Principal Data Scientist
What if your job description were simply “Make tomorrow better?” That’s the essence of roles within our team.
Can you bring an insatiable curiosity to the table, challenge yourself and re-imagine what is into what can be done with data? Do you want to manage and use data to design data-driven controlled experiments? We are looking for experienced engineers who know how to solve complex big data problems, work with algorithms, analyze big data and can run controlled experiments.
We are the Experimentation Team at Microsoft and part of the Application and Services Group’s (ASG). Daily, new data sources and signals come in and we need intelligent people who can dive into that data, make sense of it, and use it to solve large-scale problems all around ASG and Microsoft.
What you will do:
- Maintain and work with our data pipeline that transfers and processes several terabytes of data using Spark, Scala, Python, Apache Kafka, Pig/Hive & Impala.
- Work directly with application teams/partners (internal clients such as Xbox, Skype for Business, Microsoft Office 365) to understand their offerings/domain and get them successful with data so they can run controlled experiments (ab testing).
- Design, build and support pipelines of data transformation, conversion, validation
- Build data manipulation, processing, and data visualization tools and share these tools across the team, ASG, and Microsoft.
- Leverage your statistical and computational knowledge to build algorithms for calculating variances.

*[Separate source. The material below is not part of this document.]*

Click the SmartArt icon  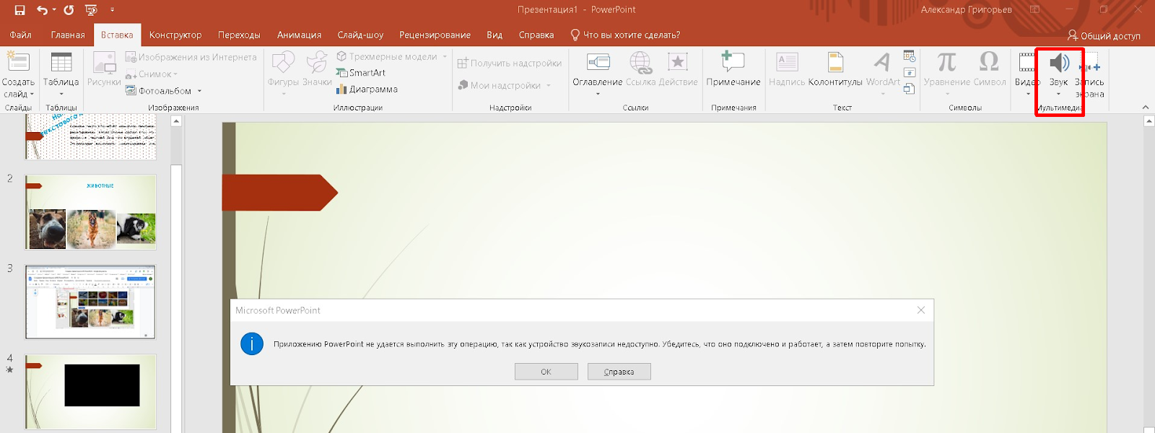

- Apply data analysis, data mining and data engineering to present data clearly and develop experiments (A/B testing)
- Ensure high-quality data and understand how data is generated out experimental design and how these experiments can produce actionable, trustworthy conclusions.
- Assist senior management in making key business decisions.

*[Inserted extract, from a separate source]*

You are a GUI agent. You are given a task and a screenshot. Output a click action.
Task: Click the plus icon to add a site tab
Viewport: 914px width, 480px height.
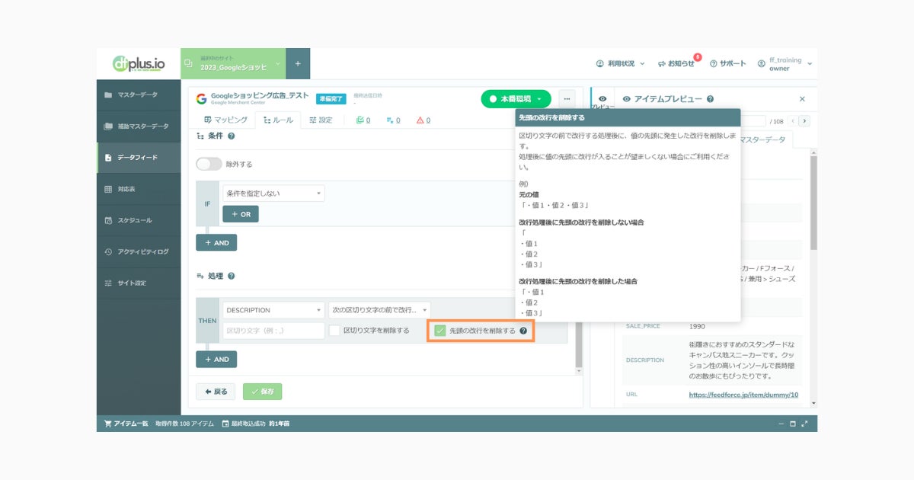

- Work with development teams to build tools for data logging and repeatable data tasks that will accelerate and automate data scientist duties.
- 5+ years of experience working with large data sets or do large scale quantitative analysis
- Bachelor’s or Master’s degree in Computer Science, Math, Physics, Engineering, Statistics or other technical field. PhD preferred.
- Expert SQL scripting required.
- Development experience in one of the following: Scala, Java, Python, Perl, PHP, C++ or C#.
- Experience working with Hadoop, Pig/Hive, Spark, MapReduce
- Ability to drive projects
- Basic understanding of statistics – hypothesis testing, p-values, confidence intervals, regression, classification, and optimization are core lingo.
- Strong algorithmic problem-solving skills.
- Experience manipulating large data sets through statistical software (ex. R, SAS) or other methods
- Superior verbal, visual and written communication skills to educate and work with cross functional teams on controlled experiments.
- A willingness to learn, share, and improve.
- Experimentation design or A/B testing experience is preferred.